# Scheduled Maintenance...



## 91 3sgte (Sep 19, 2003)

Hey guys, i have 30k miles on MY 00 GXE and when I got my g/f's car back from the dealer for a broken dipstick, I inquired about scheduled maintenance. Anyway, the 30k job costs $406.95 and includes oil and filter change, air filter change, etc, etc... They also include a fuel filter change!!! In all the cars before this one, (99 Si, 00 celi GTS, 91 MR2) I never changed the fuel filter. And all of them had over 50k when i sold them (Si was stolen at 56k). So, i was just wondering if the scheduled maintenance at 30k is necessary, or can i hold off for a lil while. What do you guys think? Also, how much would it cost to change a fuel filter at a local shop, since i change the oil myself and the air filter is a K&N.


----------



## Harris (Nov 11, 2002)

Do it yourself too keept costs down. 

Changing the fuel filter doesn't cost too much. I'd do it just to "re-invigorate" the car 100%, as you're gonna do everything else.


----------



## 91 3sgte (Sep 19, 2003)

harris81 said:


> Do it yourself too keept costs down.
> 
> Changing the fuel filter doesn't cost too much. I'd do it just to "re-invigorate" the car 100%, as you're gonna do everything else.

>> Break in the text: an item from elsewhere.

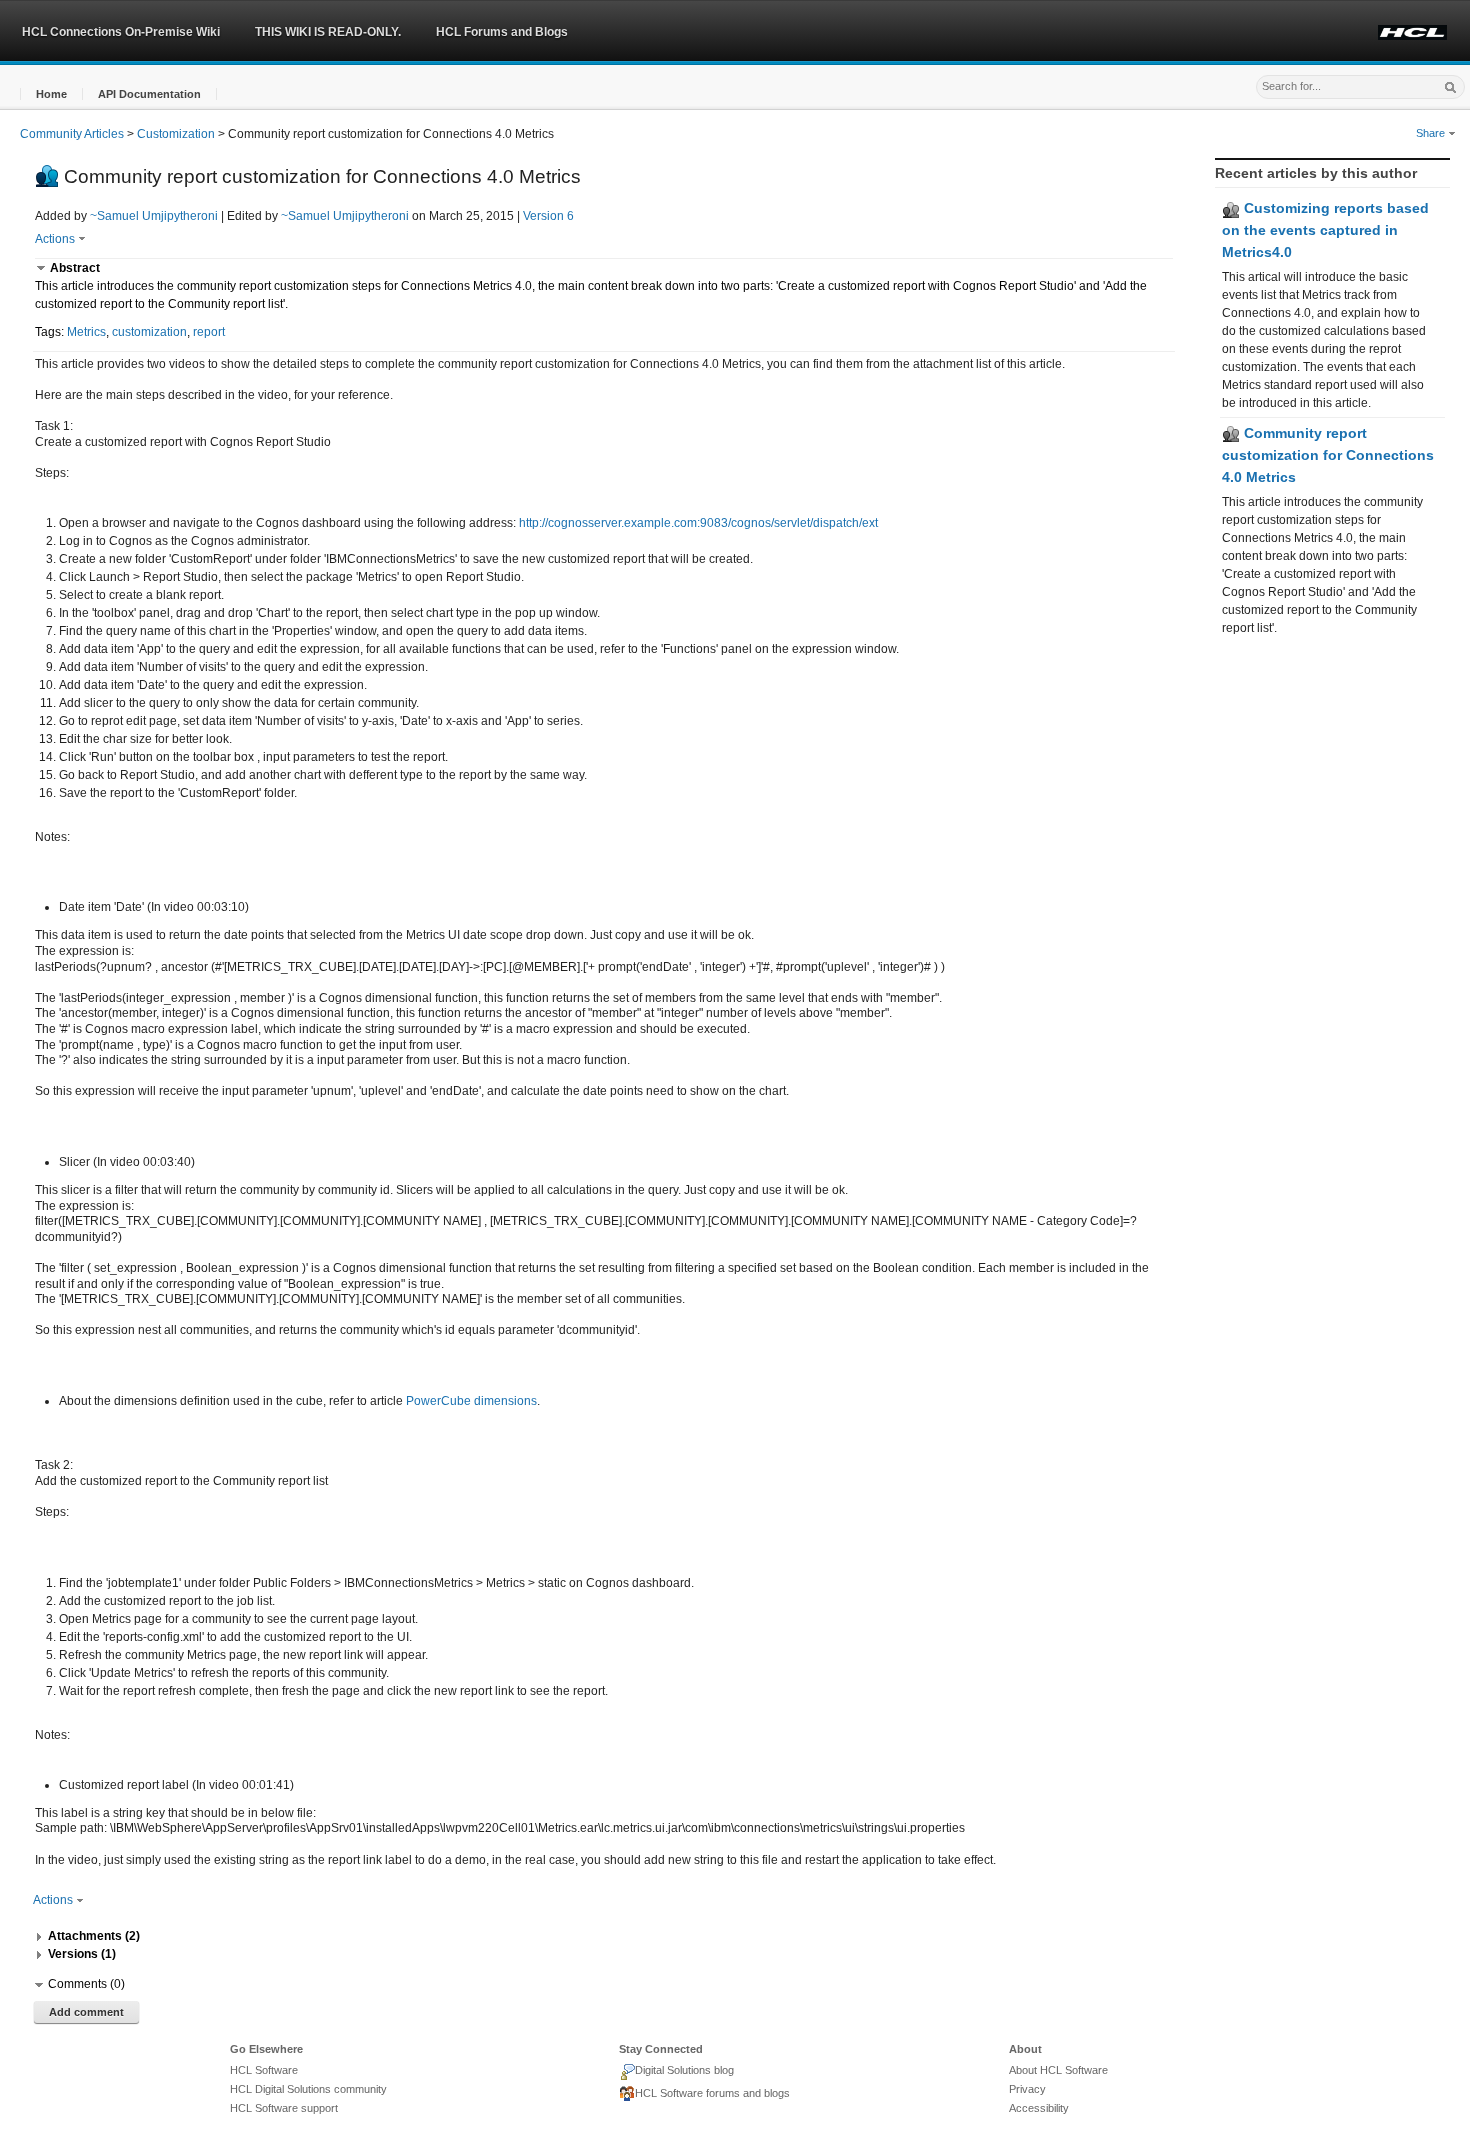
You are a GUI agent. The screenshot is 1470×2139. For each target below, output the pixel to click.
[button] (51, 94)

Do you know how hard it is to change the fuel filter? Maybe i could do it myself, if it isn't too difficult.


----------



## Harris (Nov 11, 2002)

All it involves it taking out two clamps from both ends of the fuel filter and installing the new one. Just be careful, you'll be playing with gas. Relieve fuel pressure before doing this. To relieve fuel pressure, take out the fuel pump fuse. Start the car until it sputters and dies, and then go ahead with replacing the filter.


----------



## 91 3sgte (Sep 19, 2003)

harris81 said:


> All it involves it taking out two clamps from both ends of the fuel filter and installing the new one. Just be careful, you'll be playing with gas. Relieve fuel pressure before doing this. To relieve fuel pressure, take out the fuel pump fuse. Start the car until it sputters and dies, and then go ahead with replacing the filter.



Hey, thanks for the great info!!! I've got another question, though since I'm still getting to know this car.

Where exactly is the fuel filter?


----------